Thursday, September 29, 2011

Retrieving my zero draft mentality

While I was on vacation, one rainy afternoon I pulled up the draft of the first 7 chapters of the new novel I'm working on. I read through it, did a little rewriting, rethinking, but I didn't really get into it. I didn't have a big block of time, I wasn't in a situation to build any momentum, but I wanted to be back in touch with my characters and I hoped I'd have a clear idea of where to go next in the story. That didn't arrive.

Tomorrow is Writing Friday and I'm out of excuses. I've also committed to producing at least one new chapter before my writing group meets next Tuesday and tomorrow will be the day to do it. I have to admit my acquiring of an agent has set me back a little. The stakes seem higher. I find myself no longer in the writing-for-fun mindset and that's got to change, because what I need now is to retrieve my zero draft mentality. That anything goes, that it doesn't matter if I write a chapter that won't be in the final book or if I take a character down a deadend street or if the writing is marginal. I just need to get back into it and trust that the characters, my imagination, and my muse will all come through for me.

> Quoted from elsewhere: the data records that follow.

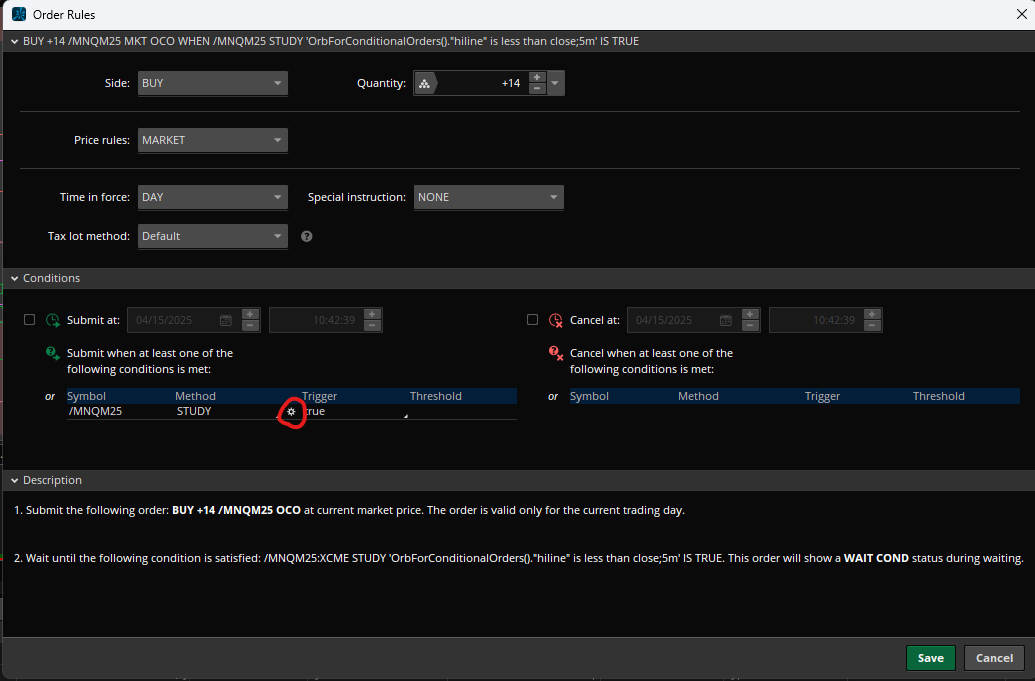Click the green Submit at clock icon
Screen dimensions: 1035x681
[53, 321]
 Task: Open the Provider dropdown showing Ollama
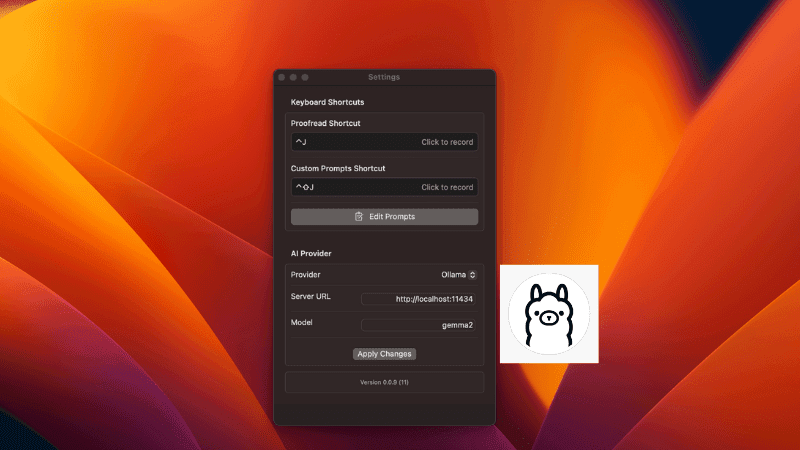[458, 274]
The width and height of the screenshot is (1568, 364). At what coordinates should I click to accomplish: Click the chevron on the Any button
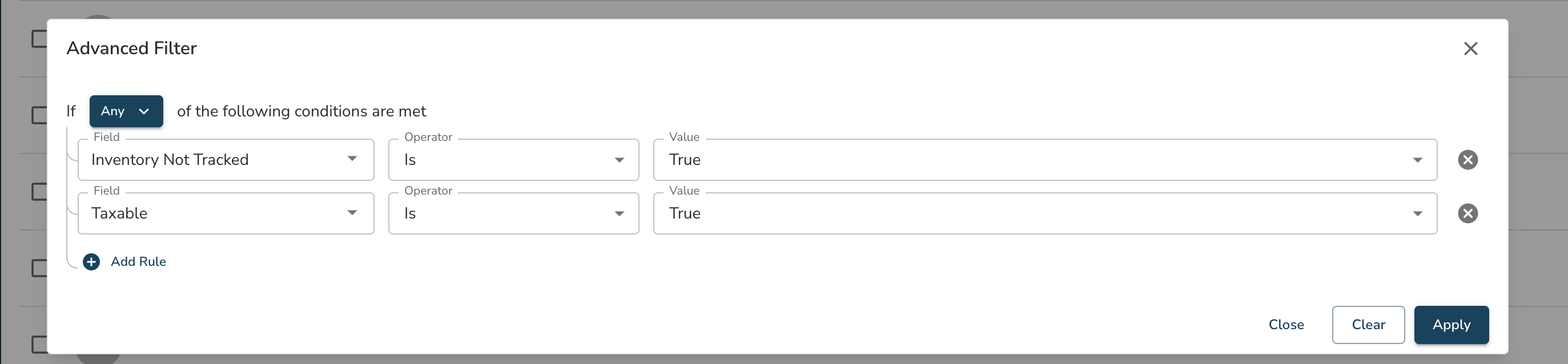144,111

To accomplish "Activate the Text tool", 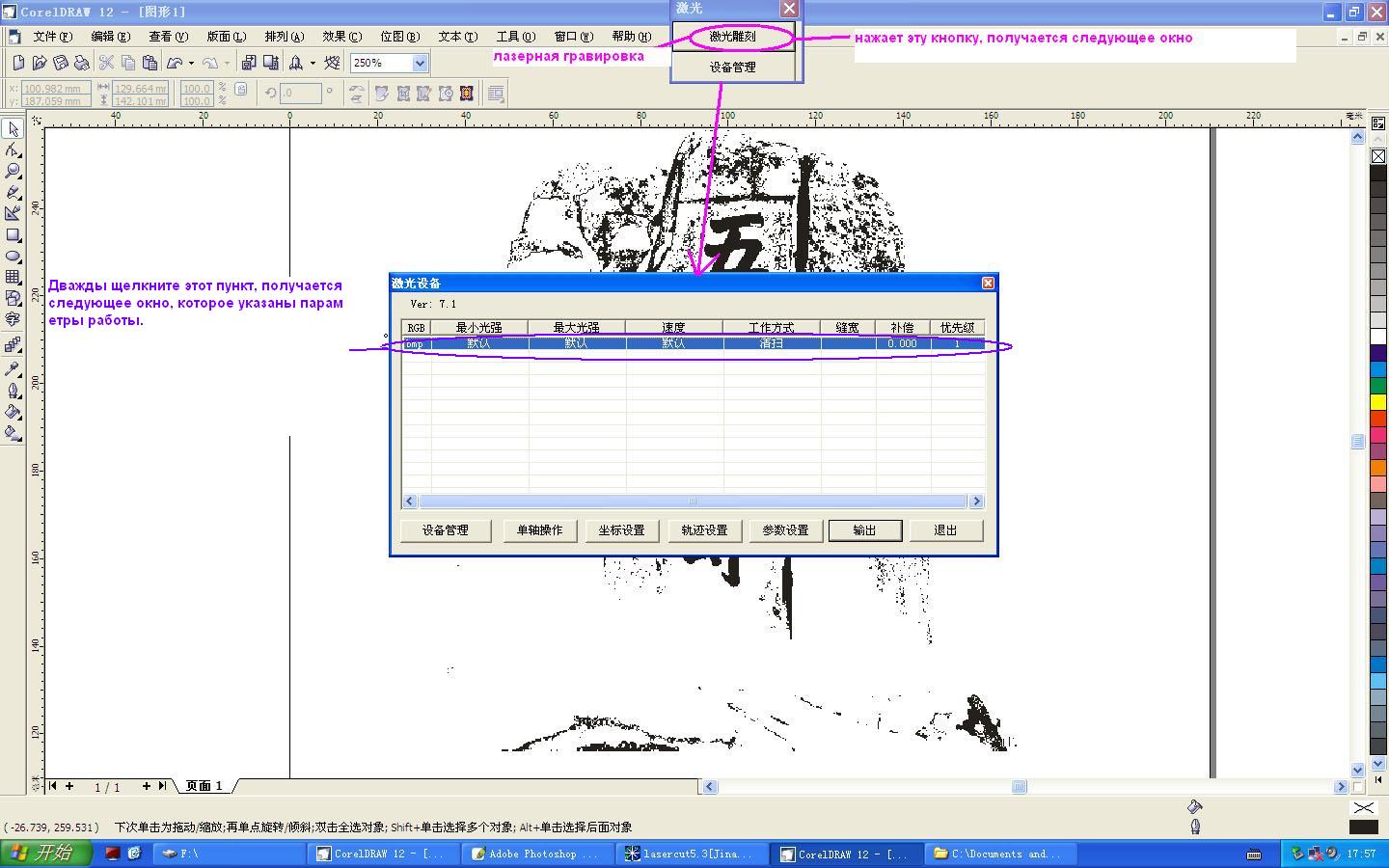I will pos(13,319).
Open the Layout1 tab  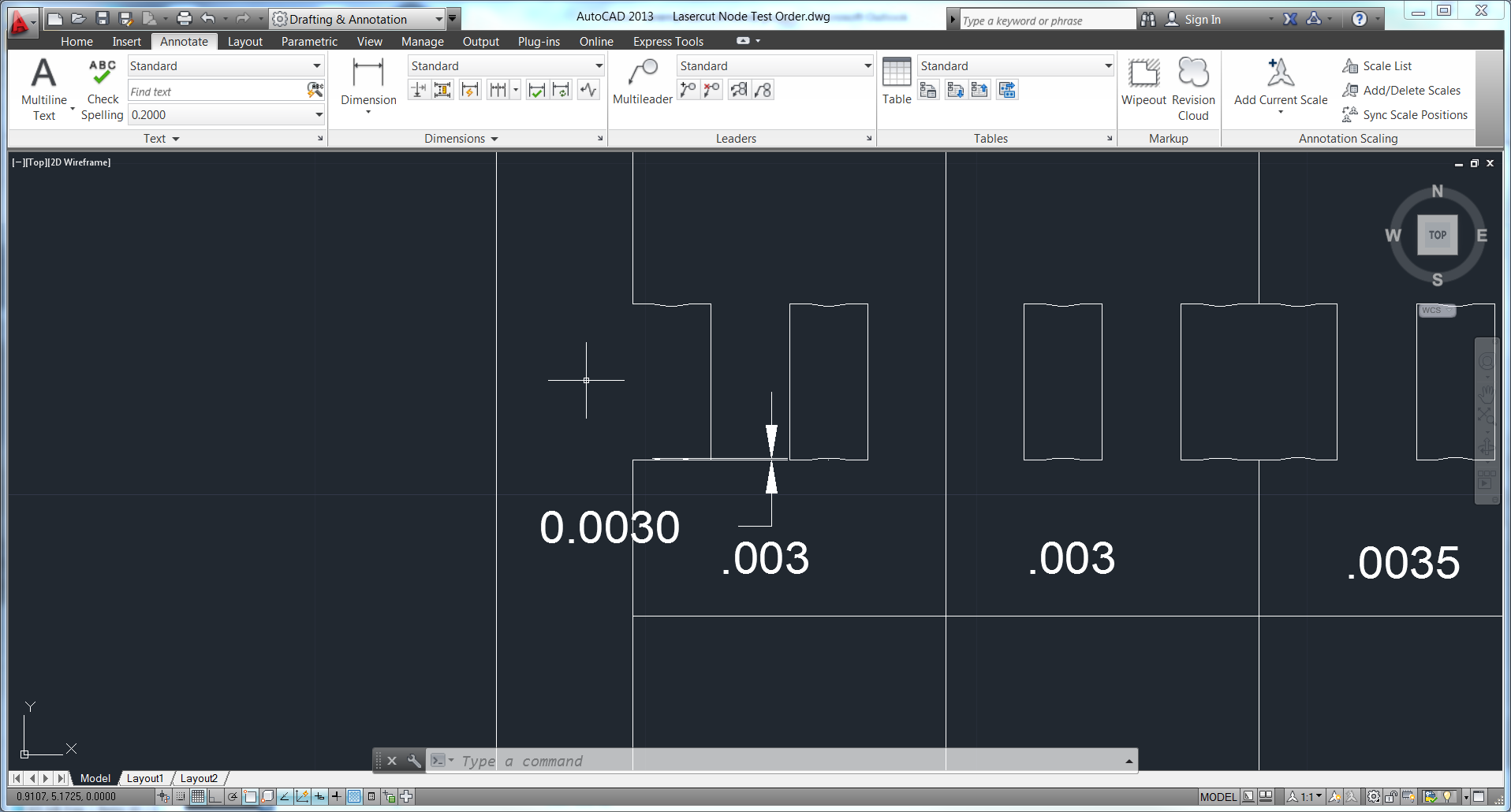[x=145, y=778]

The truth is, I love to be in the middle of a writing project and I haven't been since July. I need it to happen and so tomorrow, I'm writing something, anything, to get me going again.

Monday, September 26, 2011

Thoughts on writing well from Joseph Epstein

"Learning to write sound, interesting, sometimes elegant prose is the work of a lifetime. The only way I know to do it is to read a vast deal of the best writing available, prose and poetry, with keen attention, and find a way to make use of this reading in one's own writing. The first step is to become a slow reader. No good writer is a fast reader, at least not of work with the standing of literature. Writers perforce read differently from everyone else. Most people ask three questions of what they read: (1) What is being said? (2) Does it interest me? (3) Is it well constructed? Writers also ask these questions, but two others along with them: (4) How did the author achieve the effects he has? And (5) What can I steal, properly camouflaged of course, from the best of what I am reading for my own writing? This can slow things down a good bit."

Taken from the October 2011 online magazine: Vocabula Review

Sunday, September 25, 2011

Cruisin' for characters

This past week I was on a cruise that went from Seattle to Juneau and Ketchikan, Alaska. It is a great way to vacation. I went on the Holland America line, which had been recommended to me by several friends. Great food, excellent accommodations, and seeing Alaska and the coastline of British Columbia were wonderful. We did have some bad weather and didn't see everything on the original itinerary as we had to skirt even worse weather but the trip was till great. And I have to say, a cruise is an amazing place to people watch and find characters for your writing.

There are numerous options for meals. Many of the people seem to continually opt for the all-day buffet. The food there was good and it was convenient and the Lido deck, where the buffet was, had big windows and you could sit and watch the sea and the view. I ate up there for breakfast once and lunch twice and saw a few interesting characters. But the best experience for my writing was in the Vista Dining Room.

Most days we ate all 3 meals there. Many of the tables are for 4-8 people and we were 2, so they always asked before seating us if we'd like to share a table and we always said yes. It's not very often that I get to spend an hour over a meal with complete strangers, listening to their accents, their speech mannerisms. Or getting an opportunity to watch their physical quirks and gestures, their manner of dress. It isn't staring excellently but there is an opportunity to study several people in that intimate a setting.

There was a bit of sameness. They were mostly couples, mostly middle-aged and older, mostly white. But there were at least two couples who really intrigued me, who just might show up in a book soon. In his book Weekend Novelist, Robert Ray recommends spending a lot of time in public places, like a shopping mall, to scope out potential body types, mannerisms, affectations. And I've done some of that but those experiences are more fleeting.

For character studies, cruise ships are a better deal. And way more fun!